Sunday, May 31, 2009

Sotomayor Exposed II

A fifth reason to oppose Ms Sotomayor has surfaced. It has now come to light that even post-Heller as a card-carrying liberal she continues to fight the plain reading of the 2nd Amendment:
In Maloney v. Cuomo, Sotomayor signed an opinion of the U.S. Court of Appeals for the Second Circuit that said the Second Amendment does not protect individuals from having their right to keep and bear arms restricted by state governments.
Her logic in this is quite convoluted, reflecting her "considerable" jurisprudential skills. She claims:
that even though the Heller decision held that the right to keep and bear arms was a natural right--and therefore could not be justly denied to a law-abiding citizen by any government, federal, state or local--the Second Circuit was still bound by the 1886 case, because Heller only dealt indirectly with the issue before her court.
Yet the Supreme Court itself in the landmark Heller case said the 1886 Presser case does not apply:
Presser said nothing about the Second Amendment’s meaning or scope, beyond the fact that it does not prevent the prohibition of private paramilitary organizations,” the court ruled. “This does not refute the individual-rights interpretation of the Amendment.”

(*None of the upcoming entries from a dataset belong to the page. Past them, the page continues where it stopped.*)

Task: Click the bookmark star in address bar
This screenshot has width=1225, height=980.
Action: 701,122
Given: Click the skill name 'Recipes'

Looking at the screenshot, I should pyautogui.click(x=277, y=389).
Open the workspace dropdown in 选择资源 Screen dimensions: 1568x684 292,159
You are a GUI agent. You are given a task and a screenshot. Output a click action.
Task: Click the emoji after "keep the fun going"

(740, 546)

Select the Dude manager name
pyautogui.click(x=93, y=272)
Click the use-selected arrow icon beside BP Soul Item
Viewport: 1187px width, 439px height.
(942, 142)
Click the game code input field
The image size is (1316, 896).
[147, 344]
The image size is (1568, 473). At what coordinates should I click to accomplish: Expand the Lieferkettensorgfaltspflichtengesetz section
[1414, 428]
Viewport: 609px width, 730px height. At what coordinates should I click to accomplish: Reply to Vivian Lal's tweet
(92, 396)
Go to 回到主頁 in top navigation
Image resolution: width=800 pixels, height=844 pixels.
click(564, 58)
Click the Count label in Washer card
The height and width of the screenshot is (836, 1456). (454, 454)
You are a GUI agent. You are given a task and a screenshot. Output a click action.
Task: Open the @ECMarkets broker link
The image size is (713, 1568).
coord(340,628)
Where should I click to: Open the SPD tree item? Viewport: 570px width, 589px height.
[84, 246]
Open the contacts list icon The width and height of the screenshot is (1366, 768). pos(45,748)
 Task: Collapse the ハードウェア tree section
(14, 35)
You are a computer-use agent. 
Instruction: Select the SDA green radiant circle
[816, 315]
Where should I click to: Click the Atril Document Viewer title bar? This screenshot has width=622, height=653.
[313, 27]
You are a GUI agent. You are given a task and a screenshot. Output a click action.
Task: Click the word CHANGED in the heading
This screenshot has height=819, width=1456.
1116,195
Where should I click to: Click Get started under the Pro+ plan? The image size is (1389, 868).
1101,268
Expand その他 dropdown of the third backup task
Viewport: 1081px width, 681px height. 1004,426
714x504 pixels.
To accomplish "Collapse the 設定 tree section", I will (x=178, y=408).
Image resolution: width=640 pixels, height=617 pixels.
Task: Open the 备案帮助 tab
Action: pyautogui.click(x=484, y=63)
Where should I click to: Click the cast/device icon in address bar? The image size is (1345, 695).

Even the 9th Court of Appeals, one of the most liberal in the land, gets this right:
Sotomayor’s ruling ran to the left of even the reliably liberal San Francisco-based U.S. Court of Appeals for the Ninth Circuit, which ruled in the April 2009 case Nordyke v. King that the Second Amendment did, in fact, apply to the states via the Fourteenth Amendment, heavily citing the Supreme Court in Heller.
We continue to see how this "wise Latina woman", now nominated to sit on the highest court of the land, clings to her discredited and unconstitutional views, disregards current law, and pushes her liberal, activist agenda from the bench. Send her back to NY, now.